The underlying assumption is that we can buy evenly spread immortality by frittering money away on this inherently inefficient and ultimately unworkable socialist monster.

But I don’t mean to single out the NHS specifically – what needs dumping is the pernicious philosophy that made the NHS, and the whole ruinous, corrupting welfare state, possible. And if you think we’ll ever have a leader capable of this, there’s a bridge across the Thames I’d like to sell you.

Instead the chancellor unveiled a devilishly clever scheme to cut stamp duty, and I use the word ‘devilishly’ advisedly.

Anyone buying a house for under £925,000 will henceforth save a few thousand, supposedly making it possible for first-time buyers to get on the housing ladder.

The announcement was followed by a few rent-a-crowd interviews, of which one impressed me especially because the happy beneficiary of the chancellor’s largesse is buying in my part of London.

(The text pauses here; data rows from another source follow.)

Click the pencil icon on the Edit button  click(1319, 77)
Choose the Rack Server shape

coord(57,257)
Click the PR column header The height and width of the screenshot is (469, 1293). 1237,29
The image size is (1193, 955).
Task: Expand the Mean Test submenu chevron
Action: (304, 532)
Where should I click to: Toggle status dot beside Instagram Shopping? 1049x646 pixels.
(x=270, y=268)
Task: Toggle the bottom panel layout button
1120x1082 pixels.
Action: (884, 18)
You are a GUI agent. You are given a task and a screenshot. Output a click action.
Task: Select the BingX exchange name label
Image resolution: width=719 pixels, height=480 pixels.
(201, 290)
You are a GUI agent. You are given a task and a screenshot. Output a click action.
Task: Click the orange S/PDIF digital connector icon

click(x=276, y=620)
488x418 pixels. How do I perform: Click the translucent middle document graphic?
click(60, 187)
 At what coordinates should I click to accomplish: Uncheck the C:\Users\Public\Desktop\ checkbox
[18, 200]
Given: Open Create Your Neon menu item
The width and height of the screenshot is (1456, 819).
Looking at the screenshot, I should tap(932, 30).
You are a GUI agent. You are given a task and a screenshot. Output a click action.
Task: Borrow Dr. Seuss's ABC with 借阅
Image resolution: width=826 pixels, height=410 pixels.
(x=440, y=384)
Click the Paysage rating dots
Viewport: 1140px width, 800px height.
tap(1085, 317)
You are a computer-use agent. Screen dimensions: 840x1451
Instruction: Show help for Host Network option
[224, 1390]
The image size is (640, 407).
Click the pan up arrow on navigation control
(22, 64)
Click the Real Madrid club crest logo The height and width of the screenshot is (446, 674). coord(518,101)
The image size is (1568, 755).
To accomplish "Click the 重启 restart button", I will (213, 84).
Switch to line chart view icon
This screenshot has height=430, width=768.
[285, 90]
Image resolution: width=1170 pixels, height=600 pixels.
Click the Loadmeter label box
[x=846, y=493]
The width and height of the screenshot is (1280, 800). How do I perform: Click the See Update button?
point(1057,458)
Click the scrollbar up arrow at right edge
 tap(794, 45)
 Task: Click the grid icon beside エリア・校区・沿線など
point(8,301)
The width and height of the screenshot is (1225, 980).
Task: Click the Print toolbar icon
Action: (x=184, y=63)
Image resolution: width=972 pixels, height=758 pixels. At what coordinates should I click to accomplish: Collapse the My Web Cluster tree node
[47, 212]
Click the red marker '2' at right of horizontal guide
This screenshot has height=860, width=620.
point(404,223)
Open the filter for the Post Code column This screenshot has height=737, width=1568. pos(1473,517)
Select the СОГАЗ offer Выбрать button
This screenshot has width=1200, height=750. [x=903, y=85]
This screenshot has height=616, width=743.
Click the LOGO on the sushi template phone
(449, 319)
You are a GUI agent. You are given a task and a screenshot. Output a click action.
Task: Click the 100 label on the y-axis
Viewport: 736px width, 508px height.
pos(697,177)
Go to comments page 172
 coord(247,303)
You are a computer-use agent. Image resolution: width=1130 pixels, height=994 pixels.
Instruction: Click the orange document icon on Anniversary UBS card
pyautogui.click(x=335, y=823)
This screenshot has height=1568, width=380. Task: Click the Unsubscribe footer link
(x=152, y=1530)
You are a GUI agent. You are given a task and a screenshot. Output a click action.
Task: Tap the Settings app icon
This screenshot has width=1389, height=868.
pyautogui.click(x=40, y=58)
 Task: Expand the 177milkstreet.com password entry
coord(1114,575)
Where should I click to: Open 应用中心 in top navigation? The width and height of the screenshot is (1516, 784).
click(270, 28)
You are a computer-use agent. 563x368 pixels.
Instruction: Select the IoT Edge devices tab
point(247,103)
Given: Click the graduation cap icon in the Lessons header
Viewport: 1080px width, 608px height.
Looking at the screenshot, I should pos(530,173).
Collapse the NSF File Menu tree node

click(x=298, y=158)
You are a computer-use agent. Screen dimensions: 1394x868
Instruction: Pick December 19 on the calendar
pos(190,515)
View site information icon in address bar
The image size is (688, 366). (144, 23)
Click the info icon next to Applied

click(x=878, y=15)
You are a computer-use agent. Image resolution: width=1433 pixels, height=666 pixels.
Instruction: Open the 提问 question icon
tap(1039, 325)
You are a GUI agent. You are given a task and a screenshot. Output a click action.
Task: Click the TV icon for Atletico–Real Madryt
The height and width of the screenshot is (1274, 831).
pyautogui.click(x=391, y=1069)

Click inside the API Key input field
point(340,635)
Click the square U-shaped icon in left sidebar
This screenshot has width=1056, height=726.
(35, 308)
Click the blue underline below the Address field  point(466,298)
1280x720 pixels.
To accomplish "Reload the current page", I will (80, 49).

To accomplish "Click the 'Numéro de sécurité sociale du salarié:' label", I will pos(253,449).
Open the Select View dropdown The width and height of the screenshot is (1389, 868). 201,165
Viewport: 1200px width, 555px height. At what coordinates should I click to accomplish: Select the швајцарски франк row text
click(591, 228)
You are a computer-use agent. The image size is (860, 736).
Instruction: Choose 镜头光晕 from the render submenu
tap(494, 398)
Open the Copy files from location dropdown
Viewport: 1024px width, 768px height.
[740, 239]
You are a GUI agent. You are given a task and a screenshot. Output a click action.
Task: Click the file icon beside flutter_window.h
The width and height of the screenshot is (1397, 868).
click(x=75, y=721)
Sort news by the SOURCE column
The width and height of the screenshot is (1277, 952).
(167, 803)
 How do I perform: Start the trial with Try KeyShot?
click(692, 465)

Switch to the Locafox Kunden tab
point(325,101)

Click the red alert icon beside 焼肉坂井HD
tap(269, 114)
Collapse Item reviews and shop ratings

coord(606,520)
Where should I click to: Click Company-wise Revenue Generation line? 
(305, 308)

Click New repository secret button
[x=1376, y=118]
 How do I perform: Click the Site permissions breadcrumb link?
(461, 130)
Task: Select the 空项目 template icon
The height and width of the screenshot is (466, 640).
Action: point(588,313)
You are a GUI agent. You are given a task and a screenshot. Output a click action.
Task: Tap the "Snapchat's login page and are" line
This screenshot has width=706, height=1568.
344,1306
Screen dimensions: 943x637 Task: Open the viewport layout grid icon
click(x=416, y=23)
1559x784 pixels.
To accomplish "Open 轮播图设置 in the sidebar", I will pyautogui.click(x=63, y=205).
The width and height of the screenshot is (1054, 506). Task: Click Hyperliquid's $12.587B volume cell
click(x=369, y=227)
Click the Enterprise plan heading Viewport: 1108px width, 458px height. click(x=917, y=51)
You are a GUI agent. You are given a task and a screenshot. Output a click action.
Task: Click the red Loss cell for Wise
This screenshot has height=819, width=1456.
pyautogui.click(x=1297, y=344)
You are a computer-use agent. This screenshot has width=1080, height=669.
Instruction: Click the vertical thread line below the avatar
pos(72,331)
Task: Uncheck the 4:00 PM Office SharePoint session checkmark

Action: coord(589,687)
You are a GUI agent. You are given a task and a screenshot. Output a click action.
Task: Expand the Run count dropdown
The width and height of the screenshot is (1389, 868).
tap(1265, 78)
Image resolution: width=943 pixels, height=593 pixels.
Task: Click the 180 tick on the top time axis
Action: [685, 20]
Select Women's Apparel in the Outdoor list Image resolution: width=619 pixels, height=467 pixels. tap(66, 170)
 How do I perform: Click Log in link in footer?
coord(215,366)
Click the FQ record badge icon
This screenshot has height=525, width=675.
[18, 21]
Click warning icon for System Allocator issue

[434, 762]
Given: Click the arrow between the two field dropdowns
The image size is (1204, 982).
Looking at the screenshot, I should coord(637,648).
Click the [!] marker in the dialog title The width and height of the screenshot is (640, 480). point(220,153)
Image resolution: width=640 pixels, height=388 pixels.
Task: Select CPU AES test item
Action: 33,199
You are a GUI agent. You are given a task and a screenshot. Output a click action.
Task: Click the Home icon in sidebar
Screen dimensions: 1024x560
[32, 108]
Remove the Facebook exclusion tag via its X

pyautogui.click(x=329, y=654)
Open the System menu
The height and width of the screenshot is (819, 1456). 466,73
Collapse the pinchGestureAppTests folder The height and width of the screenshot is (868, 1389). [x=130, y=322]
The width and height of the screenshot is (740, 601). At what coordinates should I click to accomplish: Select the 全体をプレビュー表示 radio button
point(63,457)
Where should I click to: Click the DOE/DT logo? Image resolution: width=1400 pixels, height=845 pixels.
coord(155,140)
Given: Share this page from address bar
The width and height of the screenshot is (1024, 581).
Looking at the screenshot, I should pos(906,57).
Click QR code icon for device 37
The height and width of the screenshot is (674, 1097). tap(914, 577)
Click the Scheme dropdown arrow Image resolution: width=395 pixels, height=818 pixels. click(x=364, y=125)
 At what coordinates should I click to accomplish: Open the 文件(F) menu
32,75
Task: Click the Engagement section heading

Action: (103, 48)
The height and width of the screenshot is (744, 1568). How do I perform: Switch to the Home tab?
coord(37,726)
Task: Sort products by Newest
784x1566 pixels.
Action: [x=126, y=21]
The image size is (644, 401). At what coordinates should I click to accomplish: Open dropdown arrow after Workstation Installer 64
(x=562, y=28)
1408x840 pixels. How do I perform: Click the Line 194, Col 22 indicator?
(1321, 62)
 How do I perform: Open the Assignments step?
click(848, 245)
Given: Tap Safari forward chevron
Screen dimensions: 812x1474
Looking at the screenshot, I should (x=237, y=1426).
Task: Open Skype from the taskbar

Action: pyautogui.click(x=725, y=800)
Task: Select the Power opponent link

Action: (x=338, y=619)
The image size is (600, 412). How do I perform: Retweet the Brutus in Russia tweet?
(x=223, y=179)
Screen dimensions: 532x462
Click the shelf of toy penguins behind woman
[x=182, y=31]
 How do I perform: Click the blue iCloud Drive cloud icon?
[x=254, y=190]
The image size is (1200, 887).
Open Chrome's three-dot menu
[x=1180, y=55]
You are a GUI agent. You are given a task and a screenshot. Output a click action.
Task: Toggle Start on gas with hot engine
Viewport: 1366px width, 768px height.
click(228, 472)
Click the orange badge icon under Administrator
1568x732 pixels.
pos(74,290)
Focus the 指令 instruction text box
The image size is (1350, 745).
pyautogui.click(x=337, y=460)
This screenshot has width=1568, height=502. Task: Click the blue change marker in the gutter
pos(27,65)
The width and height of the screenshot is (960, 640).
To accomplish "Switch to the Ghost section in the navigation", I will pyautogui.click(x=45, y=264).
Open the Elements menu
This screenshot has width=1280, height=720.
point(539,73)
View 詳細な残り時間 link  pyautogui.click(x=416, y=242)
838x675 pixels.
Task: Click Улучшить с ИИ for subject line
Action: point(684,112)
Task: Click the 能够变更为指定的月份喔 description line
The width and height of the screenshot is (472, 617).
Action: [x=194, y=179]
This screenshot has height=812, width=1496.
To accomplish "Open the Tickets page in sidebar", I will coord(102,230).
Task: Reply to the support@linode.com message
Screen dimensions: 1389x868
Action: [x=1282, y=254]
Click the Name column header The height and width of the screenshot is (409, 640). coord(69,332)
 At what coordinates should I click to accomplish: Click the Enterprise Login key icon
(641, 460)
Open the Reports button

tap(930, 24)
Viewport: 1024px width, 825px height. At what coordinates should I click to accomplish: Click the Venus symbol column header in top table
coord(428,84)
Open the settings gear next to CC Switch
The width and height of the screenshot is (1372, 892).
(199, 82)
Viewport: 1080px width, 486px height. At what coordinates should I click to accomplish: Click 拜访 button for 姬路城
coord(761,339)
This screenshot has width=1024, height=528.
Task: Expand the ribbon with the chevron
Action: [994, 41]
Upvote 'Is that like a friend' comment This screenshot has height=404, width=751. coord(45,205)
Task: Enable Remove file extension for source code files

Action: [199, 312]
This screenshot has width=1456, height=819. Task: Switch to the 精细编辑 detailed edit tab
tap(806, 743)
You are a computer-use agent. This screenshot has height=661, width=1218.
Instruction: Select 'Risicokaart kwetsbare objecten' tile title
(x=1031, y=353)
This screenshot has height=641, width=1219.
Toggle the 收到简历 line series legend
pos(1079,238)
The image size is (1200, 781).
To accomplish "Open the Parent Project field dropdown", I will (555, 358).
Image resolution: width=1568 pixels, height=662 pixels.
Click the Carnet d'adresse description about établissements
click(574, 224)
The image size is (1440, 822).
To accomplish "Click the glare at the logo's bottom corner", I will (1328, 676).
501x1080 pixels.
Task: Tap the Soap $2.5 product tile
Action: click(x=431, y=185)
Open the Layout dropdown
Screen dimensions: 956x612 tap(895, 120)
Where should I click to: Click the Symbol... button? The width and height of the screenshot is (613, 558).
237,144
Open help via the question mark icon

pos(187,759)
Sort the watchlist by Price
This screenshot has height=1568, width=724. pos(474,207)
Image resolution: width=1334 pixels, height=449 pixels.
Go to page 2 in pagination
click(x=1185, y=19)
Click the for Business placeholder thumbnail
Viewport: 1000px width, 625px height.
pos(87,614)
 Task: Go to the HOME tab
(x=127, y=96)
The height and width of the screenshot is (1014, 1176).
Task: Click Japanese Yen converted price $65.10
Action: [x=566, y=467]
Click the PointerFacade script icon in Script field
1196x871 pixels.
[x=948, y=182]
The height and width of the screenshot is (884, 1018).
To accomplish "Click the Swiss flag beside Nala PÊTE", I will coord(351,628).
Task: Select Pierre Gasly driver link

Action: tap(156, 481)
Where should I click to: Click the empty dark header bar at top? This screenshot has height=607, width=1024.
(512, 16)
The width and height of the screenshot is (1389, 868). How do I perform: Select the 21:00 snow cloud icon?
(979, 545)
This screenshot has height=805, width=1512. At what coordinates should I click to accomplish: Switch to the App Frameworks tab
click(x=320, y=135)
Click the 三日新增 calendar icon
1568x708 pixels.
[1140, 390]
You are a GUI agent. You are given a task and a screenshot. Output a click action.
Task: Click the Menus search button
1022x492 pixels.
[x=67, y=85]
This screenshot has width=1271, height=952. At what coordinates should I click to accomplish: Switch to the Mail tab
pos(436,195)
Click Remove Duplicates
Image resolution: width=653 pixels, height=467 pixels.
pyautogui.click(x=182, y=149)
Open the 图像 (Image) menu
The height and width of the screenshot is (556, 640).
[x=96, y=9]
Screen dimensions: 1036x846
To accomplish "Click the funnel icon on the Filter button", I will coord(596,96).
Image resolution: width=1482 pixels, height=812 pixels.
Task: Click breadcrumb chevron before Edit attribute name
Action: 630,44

This girl, in her mid-20s by the look of her, was gasping with delight. She thought she wouldn’t be able to buy the £400,000 flat of her dreams but, now she’ll save £2,000 on stamp duty, it’s a doddle.

I must congratulate the young lady on her ingenuity. Being able to find a flat for that amount in my neighbourhood is like finding a virgin at a WAGs’ party. Finding a loose £400,000 (or being able to pay mortgage on that sum) is another glorious achievement at her age.

Now, my young friend, hand on your shapely breast, considering the overall outlay, does £2,000 really make the difference between buying and not?

George gave the impression it was more than that: it was almost the difference between life and death.

His conservative, smaller-state credentials thus established, George explained that the rich, those blood-sucking top 2% buying houses costing a million or more, which is to say buying in London, will pay more – in some cases £100,000 more – in stamp duty.

That makes George the sharing, caring type so popular on council estates and in Notting Hill. He is punishing the rich, stealing Labour’s mansion-tax thunder and improving his own electoral chances. Isn’t that what a responsible economic policy is all about?

But there’s some arithmetic involved, not just mass psychology. George is banking on the likelihood that this measure will heat up the already overheating housing market.

Since no one has yet repealed the law of supply-demand, house prices will go up, killing two birds with one stone.

Since property is by the far the greatest asset most families possess, they’ll welcome the increase in the paper value of their house.

At the same time they won’t mind very much that, should they want to convert paper value into cash, all other houses will have followed the same road, meaning our buyers will have to find an extra £75,000 to buy what was a workman’s cottage a generation or two ago.

Devilishly clever, my friend George. So clever that he’ll never have stupid little me vote for him and his equally clever friend Dave.

And you know what the most tragic thing is? Compared to the other lot, Dave and George just may be the lesser evil.